Participants completed 30 practice trials for each of the 4 target-distractor conditions, followed by 16 experimental blocks (4 of each condition) with 30 trials in each block. Block order was counterbalanced across subjects. Each block began with a pair of randomly selected face targets (or watch targets), which participants could study for as long as needed. Each trial began with a fixation cross for 4000 ms, followed by an RSVP sequence of 20 images alternating between the two distractor categories. Images were presented successively at the same central location, with no interstimulus interval. For each sequence, a randomization procedure was used to determine the sequence of distractor images to be shown, the serial position of the target (anywhere but the first or last positions) and which of the two targets would appear at that position. After each sequence, participants indicated which target appeared by pressing one of two keys. Within each block, the presentation rate started at 7.075 items/s, and was varied subsequently using an adaptive staircase procedure to converge at 82% discrimination accuracy (Watson & Pelli, 1983). Thresholds for each participant and condition were based on the average of estimates over the 4 blocks.

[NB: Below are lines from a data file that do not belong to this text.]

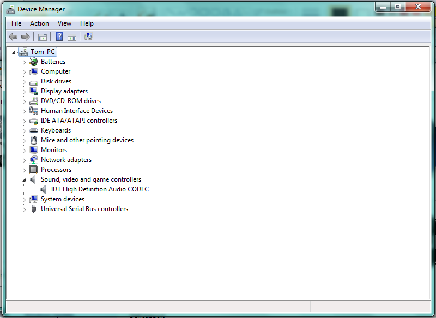Open the Action menu

coord(39,23)
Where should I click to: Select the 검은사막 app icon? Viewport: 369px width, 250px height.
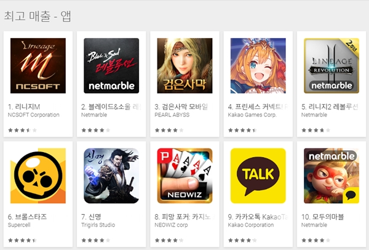185,66
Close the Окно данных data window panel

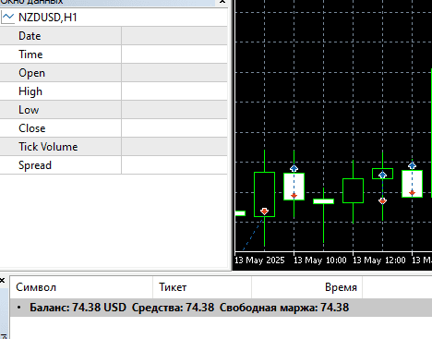pyautogui.click(x=222, y=2)
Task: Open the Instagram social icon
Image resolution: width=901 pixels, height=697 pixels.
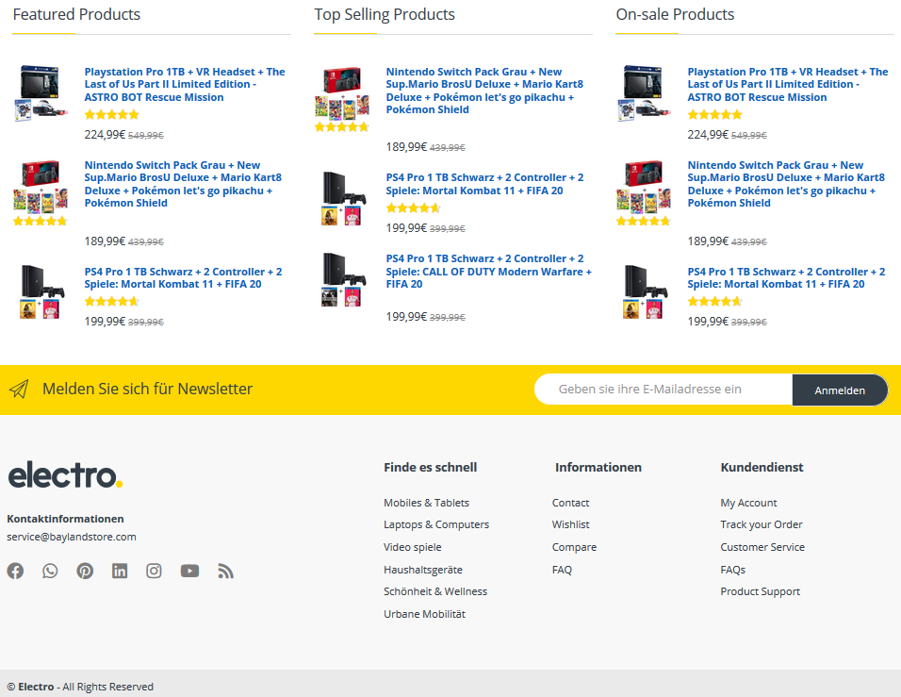Action: point(154,571)
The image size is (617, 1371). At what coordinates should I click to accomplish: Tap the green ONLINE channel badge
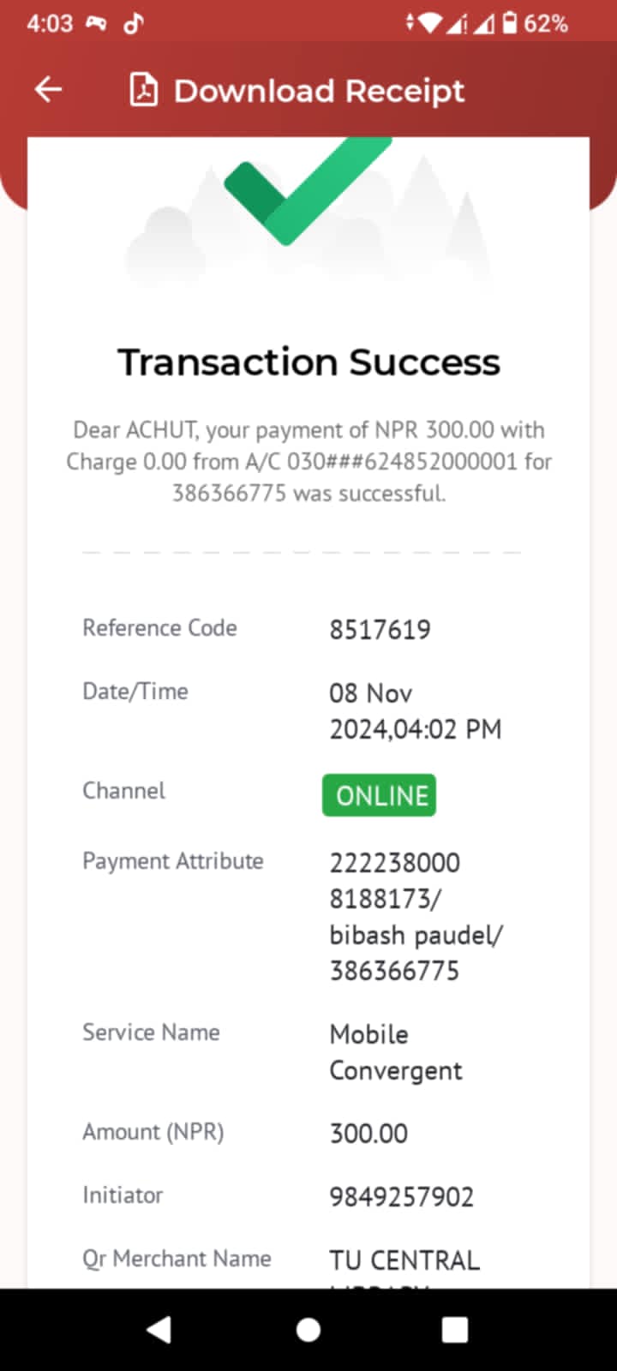point(379,795)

Car expertise was quantified using a sequential matching task in which participants matched car images at the level of model, regardless of year (Gauthier et al., 2000; 2005; Rossion, Kung, & Tarr, 2004; Xu, 2005). The same task, involving bird images of different species, provided a baseline for motivation and general perceptual skill. Participants performed 112 trials in each task. Results yielded sensitivity (d’) scores for cars and for birds. A Car Expertise index was defined as the difference between car and bird performance (Car d’ - Bird d’) (Gauthier et al., 2000a; 2003). We were unable to collect any matching scores from 3 novices and bird matching scores from 2 car experts. Nonetheless, excluding these participants led to no reliable differences in the pattern of results.

Results

Our performance-based index of car expertise revealed superior performance by self-reported car experts (Δd’ = 1.98) relative to novices (Δd’ = 0.19; F(1, 15) = 84.08, p < .0001). Self-reported car experts performed better than novices when matching cars (d’ = 2.69, SD = 0.54 and d’ = 0.95, SD = 0.61 respectively), (F(1, 17) = 43.10, p < .0001), but comparably when matching birds (d’ = 0.77, SD = 0.43 and d’ = 0.76, SD = 0.22 respectively), (F(1, 15) < 1, n.s.). All self-reported car experts had a Δd’ greater than 1.4 whereas no novice performed better than 0.7.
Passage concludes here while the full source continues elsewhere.